Questo approccio troverebbe riscontro nel cartello con la scritta Fuck Imrcc appeso alla prua della Iuventa, durante lo scalo a Lampedusa. «Che se c’ero io sulla nave li prendevo a zampate nel culo, li buttavo tutti fuori bordo e gli facevo fare tutto il porto a nuoto», commenta Spinelli che teme la nascita di «un coordinamento parallelo in mare con altre ong, proposto da Jugend Rittet, presupponendo che Imrcc non sia in grado di fare il proprio lavoro».

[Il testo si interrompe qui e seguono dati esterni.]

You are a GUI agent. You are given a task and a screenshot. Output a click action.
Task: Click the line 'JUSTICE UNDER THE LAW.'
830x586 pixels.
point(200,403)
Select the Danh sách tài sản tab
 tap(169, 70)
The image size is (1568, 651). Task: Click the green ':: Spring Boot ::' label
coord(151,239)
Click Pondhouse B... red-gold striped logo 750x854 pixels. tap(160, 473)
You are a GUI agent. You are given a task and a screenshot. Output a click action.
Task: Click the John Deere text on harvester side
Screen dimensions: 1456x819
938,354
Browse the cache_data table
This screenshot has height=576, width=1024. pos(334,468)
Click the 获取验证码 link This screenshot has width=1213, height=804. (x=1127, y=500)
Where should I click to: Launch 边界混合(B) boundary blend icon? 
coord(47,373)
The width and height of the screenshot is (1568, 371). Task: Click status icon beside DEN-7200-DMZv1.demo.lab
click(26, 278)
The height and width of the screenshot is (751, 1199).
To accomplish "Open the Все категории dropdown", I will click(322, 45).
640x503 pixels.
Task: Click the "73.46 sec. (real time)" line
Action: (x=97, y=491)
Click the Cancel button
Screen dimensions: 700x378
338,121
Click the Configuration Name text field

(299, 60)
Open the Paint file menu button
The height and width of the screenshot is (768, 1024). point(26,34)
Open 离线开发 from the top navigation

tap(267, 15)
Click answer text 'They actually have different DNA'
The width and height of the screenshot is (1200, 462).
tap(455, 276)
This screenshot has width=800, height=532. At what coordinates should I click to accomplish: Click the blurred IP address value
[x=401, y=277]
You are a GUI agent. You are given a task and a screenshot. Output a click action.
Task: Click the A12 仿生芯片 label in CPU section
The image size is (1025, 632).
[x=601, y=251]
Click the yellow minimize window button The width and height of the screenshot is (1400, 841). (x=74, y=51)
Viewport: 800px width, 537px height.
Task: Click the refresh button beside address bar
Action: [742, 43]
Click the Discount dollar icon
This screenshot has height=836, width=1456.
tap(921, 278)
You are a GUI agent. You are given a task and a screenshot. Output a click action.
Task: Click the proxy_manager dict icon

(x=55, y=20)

Le intercettazioni effettuate dagli investigatori – squadra mobile di Trapani e Servizio centrale operativo – raccontano anche di un dibattito acceso, tra esponenti delle Ong, sul ruolo della polizia giudiziaria a bordo delle imbarcazioni e sulla possibilità di fronire informazioni utili alle indagini alle forze dell’ordine. Passaggio centrale e molto discusso del nuovo codice di condotta varato dal ministero dell’Interno. Una ragazza imbarcata sulla Iuventa discute con un giovane tedesco, parte dell’equipaggio di un’altra ong. Entrambi vengono intercettati mentre sono a Malta, durante una sosta tecnica. Il ragazzo dice di essere pronto, qualora la polizia glielo chiedesse, a consegnare fotografie di possibili trafficanti in modo da non ostacolare le indagini. Posizione che la sua interlocutrice non condivide. La ragazza sottolinea che «non è questo il compito del salvataggio in mare se si vuole essere apolitici; fare fotografie e metterle a disposizione significa coadiuvare; questo è quello che Msf, essendo apolitica e neutrale, non farebbe mai. Non è questo l’incarico. Bisogna muoversi neutralmente».
È il dibattito che, pochi mesi dopo, al momento della firma del codice di condotta, ha spaccato il fronte delle ong. Con Medici senza frontiere in particolare, sostenuta da Emergency, che prende le distanze dalla presenza di personale militare e bordo. «Consentire l’accesso a bordo di personale militare, presumibilmente armato – ha sottolineato recentemente l’associazione di Gino Strada – è di fatto un’aperta violazione dei principi umanitari che sono il pilastro delle azioni delle ong in tutto il mondo. Tale concessione rischia di creare un pericoloso precedente che potrebbe essere mutuato in altre realtà dove da anni siamo riusciti a far accettare il principio per cui le nostre strutture di ricovero e cura sono aperte a tutti coloro che hanno bisogno di assistenza, e dove nessuna persona armata può avere accesso. Ciò non ha mai impedito a governi e istituzioni di vigilare sulla correttezza e sulla trasparenza del nostro operato».